(DESCRIPTION OF THE TASK) What is needed is an exact copy of the lines in the listing below, from the one with "TE Bilisim (88, 1198)" up to and including the one with "Künye (182, 2494)", with no other lines.

(ENTRIES SUPPLIED)
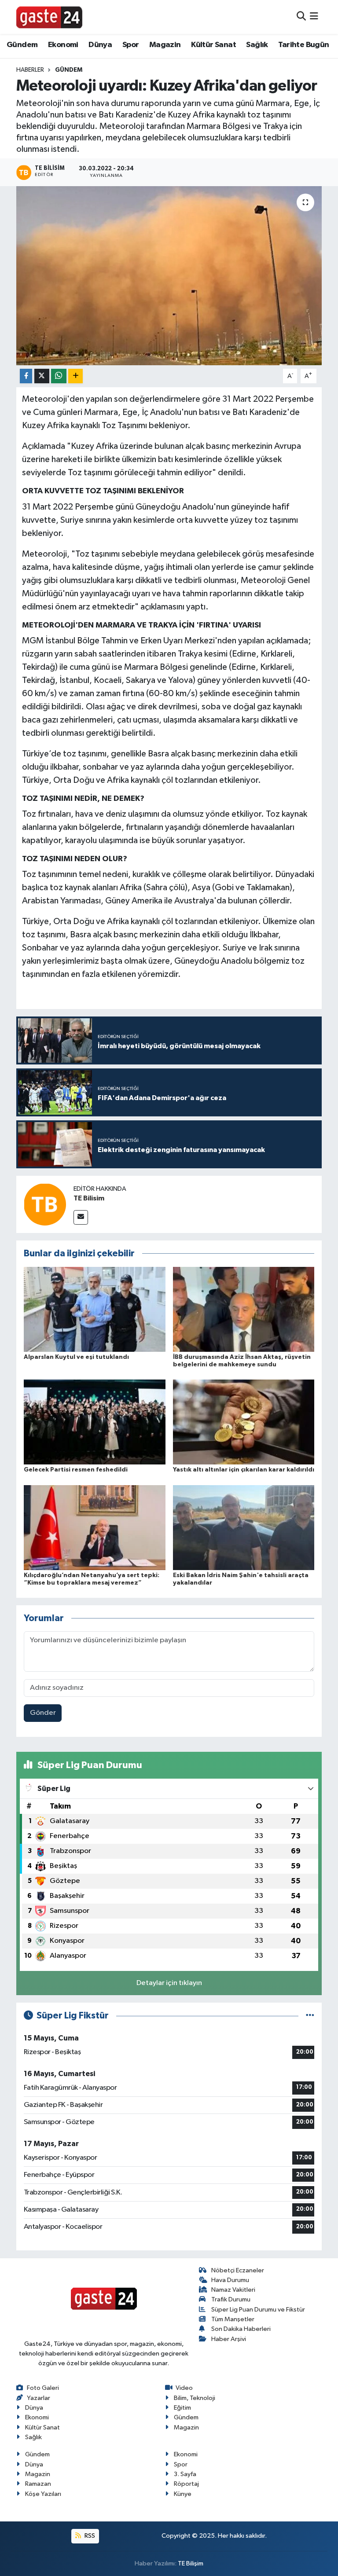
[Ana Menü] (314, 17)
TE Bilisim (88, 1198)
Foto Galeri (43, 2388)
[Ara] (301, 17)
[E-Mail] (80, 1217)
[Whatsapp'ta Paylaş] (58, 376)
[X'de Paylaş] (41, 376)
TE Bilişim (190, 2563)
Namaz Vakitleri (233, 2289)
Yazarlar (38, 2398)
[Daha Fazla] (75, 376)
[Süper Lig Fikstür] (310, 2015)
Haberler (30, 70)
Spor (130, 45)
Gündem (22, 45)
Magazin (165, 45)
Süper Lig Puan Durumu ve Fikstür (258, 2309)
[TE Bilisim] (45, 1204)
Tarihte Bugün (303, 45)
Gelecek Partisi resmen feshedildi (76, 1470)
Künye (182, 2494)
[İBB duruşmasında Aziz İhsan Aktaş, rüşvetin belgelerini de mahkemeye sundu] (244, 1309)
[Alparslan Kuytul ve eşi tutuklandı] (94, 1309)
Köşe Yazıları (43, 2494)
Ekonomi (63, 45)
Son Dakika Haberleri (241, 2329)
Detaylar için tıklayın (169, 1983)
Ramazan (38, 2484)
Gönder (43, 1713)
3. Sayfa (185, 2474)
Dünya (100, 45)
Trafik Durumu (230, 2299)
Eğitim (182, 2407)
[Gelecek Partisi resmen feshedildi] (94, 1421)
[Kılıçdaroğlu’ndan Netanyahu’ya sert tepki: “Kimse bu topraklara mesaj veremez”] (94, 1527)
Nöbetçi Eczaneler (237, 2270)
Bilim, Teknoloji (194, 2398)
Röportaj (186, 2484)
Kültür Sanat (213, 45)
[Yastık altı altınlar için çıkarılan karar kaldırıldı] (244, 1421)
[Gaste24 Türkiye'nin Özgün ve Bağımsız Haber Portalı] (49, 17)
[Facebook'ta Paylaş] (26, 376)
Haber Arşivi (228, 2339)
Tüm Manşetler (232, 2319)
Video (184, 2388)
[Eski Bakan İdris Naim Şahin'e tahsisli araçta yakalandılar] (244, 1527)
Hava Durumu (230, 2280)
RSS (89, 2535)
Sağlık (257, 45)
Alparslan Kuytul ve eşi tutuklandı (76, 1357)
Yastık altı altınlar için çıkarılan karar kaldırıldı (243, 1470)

(ANSWER SECTION)
TE Bilisim (88, 1198)
Foto Galeri (43, 2388)
[Ara] (301, 17)
[E-Mail] (80, 1217)
[Whatsapp'ta Paylaş] (58, 376)
[X'de Paylaş] (41, 376)
TE Bilişim (190, 2563)
Namaz Vakitleri (233, 2289)
Yazarlar (38, 2398)
[Daha Fazla] (75, 376)
[Süper Lig Fikstür] (310, 2015)
Haberler (30, 70)
Spor (130, 45)
Gündem (22, 45)
Magazin (165, 45)
Süper Lig Puan Durumu ve Fikstür (258, 2309)
[TE Bilisim] (45, 1204)
Tarihte Bugün (303, 45)
Gelecek Partisi resmen feshedildi (76, 1470)
Künye (182, 2494)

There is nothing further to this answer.